Guarderías, rutinas y efecto manada

La escuela infantil tiene un contra evidente, que el niño se contagia de todo y con mocos duerme peor. Pero tiene un pro grande: «no hay nada que les funciona mejor que una rutina». Los peques no llevan reloj, y saber lo que viene después les da calma. Además allí todos duermen a la vez, y muchos niños que duermen fatal en casa duermen bien en la guardería. La adaptación emocional del principio puede trastocar el sueño, pero no suele durar más de dos semanas. El aviso va para las familias que se creen muy flexibles: «somos seres de rutinas, nos funcionan muy bien».

Y las madres, qué

Para los adultos propone tres vértices que se sostienen entre sí: autoconocimiento, alimentación y autocuidado. Autoconocimiento es saber cuál es tu ritmo real en vez de taparlo con cafés por la mañana y melatonina por la noche; no está en contra de suplementar, pero después de una evaluación, no porque te lo hayan recomendado en la farmacia. En mujeres añade el ciclo menstrual y el momento hormonal. La alimentación va en las dos direcciones: «si yo no duermo bien, al día siguiente voy a tomar peores decisiones en cuanto a alimentación».

El tercer vértice es el autocuidado: actividad física, mejor por la mañana que en un partido de pádel a las nueve de la noche con el cortisol disparado, y también el rato para una misma. Lo justifica con las neuronas espejo: si la madre está inestable, el niño lo copia. Y señala el orden en que solemos colocarnos: «no tengo tiempo para mí, tenemos que ir al revés».

Descanso 360, o el poso de la ingeniera

El nombre de su método viene de ahí: «el ver 360 grados a tu peque y a los valores familiares». La ingeniería no se le ha ido nunca, porque la carrera te enseña a «resolver problemas, en el menor tiempo posible de la mejor manera posible». Con su reverso, que Juan Gabriel, matemático, reconoce al vuelo: «como quiero buscar el mejor camino, a veces estoy analizando tanto para encontrar el mejor que me paro». Ejemplo real: la hoja de cálculo para comprar un sofá de terraza.

Cierran con recomendaciones. Ella propone un libro sobre cómo funciona el cerebro de los niños, de Álvaro Bilbao, y confiesa que solo lee para aprender.
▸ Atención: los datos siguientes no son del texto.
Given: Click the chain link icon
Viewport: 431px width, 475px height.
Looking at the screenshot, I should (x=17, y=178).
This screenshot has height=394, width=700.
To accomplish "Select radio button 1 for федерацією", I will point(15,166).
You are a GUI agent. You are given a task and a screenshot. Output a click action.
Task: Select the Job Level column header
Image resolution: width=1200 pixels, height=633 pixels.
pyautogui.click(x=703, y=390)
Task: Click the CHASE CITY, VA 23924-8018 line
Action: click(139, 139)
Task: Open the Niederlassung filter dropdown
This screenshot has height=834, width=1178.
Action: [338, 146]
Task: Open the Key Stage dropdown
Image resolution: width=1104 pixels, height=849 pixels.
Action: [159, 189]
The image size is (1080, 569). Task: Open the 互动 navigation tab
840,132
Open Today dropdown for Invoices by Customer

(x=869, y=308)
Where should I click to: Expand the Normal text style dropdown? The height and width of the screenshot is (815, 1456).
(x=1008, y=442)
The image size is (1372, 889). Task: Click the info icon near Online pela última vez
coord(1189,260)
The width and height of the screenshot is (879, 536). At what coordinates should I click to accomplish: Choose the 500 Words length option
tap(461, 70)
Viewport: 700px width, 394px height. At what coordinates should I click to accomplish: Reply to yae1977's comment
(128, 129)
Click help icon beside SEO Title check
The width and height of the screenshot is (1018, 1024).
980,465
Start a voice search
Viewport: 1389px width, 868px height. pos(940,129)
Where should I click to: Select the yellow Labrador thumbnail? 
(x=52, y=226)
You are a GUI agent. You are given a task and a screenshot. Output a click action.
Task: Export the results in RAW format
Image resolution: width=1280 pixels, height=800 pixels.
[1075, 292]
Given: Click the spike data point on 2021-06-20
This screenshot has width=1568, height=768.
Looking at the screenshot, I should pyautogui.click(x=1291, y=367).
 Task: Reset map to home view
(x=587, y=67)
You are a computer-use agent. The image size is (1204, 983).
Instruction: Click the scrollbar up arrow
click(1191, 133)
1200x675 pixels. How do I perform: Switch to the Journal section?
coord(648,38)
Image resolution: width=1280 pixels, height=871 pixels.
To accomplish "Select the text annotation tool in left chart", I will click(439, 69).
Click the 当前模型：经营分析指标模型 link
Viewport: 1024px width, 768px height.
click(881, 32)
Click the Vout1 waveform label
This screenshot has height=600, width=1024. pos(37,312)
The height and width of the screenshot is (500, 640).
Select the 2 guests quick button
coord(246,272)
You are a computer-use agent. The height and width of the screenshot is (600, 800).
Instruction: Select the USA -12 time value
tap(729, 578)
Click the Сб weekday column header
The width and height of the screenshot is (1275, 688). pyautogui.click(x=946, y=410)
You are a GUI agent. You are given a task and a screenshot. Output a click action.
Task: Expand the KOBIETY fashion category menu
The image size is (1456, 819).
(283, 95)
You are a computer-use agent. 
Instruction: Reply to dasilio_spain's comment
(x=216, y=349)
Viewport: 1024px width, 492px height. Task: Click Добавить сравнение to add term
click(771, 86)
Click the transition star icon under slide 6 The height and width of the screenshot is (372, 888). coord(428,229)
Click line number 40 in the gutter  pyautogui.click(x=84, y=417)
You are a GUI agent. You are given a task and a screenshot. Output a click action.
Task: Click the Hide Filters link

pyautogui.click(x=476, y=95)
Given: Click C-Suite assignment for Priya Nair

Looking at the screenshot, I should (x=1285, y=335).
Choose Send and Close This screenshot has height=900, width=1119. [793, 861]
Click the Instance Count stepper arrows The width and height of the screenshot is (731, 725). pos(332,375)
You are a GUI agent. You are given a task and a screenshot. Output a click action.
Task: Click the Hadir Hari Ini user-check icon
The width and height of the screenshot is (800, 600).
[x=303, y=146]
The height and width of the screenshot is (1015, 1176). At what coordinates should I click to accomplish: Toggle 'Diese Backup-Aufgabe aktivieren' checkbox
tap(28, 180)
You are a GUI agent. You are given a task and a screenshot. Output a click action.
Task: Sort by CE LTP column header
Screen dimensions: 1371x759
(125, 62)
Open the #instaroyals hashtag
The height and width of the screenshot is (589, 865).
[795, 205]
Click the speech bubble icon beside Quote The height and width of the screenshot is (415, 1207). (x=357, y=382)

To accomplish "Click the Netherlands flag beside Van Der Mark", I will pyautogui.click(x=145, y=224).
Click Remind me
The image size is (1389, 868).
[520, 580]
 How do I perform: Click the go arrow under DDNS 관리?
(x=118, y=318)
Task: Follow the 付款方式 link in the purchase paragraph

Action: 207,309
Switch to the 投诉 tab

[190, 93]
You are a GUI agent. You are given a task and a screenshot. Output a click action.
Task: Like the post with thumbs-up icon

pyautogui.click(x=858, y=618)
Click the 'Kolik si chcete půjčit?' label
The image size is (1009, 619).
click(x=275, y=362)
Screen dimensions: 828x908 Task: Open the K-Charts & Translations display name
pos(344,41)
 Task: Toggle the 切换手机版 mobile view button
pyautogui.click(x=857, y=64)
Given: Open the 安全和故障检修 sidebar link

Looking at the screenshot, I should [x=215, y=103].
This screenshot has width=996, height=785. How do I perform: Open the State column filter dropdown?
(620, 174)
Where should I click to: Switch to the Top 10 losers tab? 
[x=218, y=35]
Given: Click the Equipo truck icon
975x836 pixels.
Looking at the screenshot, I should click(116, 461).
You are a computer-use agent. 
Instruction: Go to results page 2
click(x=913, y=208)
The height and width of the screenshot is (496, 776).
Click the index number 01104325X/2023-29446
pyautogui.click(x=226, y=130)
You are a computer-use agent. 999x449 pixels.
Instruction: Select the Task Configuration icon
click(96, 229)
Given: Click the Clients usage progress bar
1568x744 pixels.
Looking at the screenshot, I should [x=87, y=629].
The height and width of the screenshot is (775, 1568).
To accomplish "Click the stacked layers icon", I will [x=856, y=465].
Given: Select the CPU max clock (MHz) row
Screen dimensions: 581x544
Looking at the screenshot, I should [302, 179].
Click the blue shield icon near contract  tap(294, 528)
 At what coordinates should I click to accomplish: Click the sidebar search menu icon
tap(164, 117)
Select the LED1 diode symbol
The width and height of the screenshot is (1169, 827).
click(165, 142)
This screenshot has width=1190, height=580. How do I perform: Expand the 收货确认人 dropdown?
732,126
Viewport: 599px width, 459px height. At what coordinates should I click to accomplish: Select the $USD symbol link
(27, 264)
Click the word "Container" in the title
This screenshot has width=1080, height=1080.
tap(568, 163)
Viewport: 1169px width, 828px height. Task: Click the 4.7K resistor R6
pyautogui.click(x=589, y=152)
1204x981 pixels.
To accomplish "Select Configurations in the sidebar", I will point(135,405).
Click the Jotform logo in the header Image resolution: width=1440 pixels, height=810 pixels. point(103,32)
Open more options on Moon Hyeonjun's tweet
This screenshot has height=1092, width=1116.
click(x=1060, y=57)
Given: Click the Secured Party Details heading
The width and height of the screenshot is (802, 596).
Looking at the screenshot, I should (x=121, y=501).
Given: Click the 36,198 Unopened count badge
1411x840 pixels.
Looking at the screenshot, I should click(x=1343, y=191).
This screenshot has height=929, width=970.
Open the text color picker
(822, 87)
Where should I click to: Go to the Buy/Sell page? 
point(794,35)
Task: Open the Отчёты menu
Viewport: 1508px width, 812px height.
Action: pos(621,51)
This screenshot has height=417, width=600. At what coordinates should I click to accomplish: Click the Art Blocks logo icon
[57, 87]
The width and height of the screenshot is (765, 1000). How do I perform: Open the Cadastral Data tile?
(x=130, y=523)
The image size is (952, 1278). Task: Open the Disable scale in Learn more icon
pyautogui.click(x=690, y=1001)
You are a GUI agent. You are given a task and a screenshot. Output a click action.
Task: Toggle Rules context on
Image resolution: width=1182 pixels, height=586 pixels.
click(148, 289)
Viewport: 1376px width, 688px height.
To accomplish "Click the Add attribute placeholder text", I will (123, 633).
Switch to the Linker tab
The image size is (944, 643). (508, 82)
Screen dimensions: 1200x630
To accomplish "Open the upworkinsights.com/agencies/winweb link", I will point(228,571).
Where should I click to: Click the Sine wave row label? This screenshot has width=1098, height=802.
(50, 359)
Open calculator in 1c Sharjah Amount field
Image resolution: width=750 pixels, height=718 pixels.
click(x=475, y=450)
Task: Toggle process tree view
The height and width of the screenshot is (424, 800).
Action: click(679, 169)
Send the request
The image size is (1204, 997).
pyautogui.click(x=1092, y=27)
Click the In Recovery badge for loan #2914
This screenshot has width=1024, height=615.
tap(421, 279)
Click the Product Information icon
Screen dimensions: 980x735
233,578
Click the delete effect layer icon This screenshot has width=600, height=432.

Juan Gabriel devuelve la pelota con su rutina: una novela en la mesilla para salir de las pantallas. Alicia lo suscribe y pone cifra: al menos dos horas sin scroll antes de acostarse. Trabaja online con familias de toda España y pasa consulta presencial en un equipo de pediatría en Palma de Mallorca, aunque la mayor parte de su trabajo es a distancia. Su método y sus contenidos están en aliciamarques.com.

Lo que te llevas

  • El sueño autónomo es que el bebé sepa autogestionar sus despertares, no que se le deje llorar solo: siempre con acompañamiento parental y apego seguro.
  • Trabajar solo la parte conductual ataca las consecuencias; si hay una causa fisiológica o médica sin detectar, el niño se seguirá despertando.
  • La causa más frecuente que ve en consulta es el sobrecansancio, y se manifiesta en que cuesta más dormirse, no menos.
  • Cuatro señales de deuda de sueño acumulada: tardar 45-60 minutos en conciliar, más despertares, un desvelo con ganas de jugar y despertar antes de tiempo.
  • Las rutinas estables son lo que mejor funciona: el efecto de la guardería es en buena parte eso, más el de dormir todos a la vez.
  • Es una profesión nueva y sin regular: hay que comprobar formación y titulación de quien te atiende, y no confundirla con la de médico o pediatra.
  • Para el descanso del adulto, tres vértices unidos: autoconocimiento del propio ritmo, alimentación y autocuidado, incluida actividad física lejos de la hora de dormir.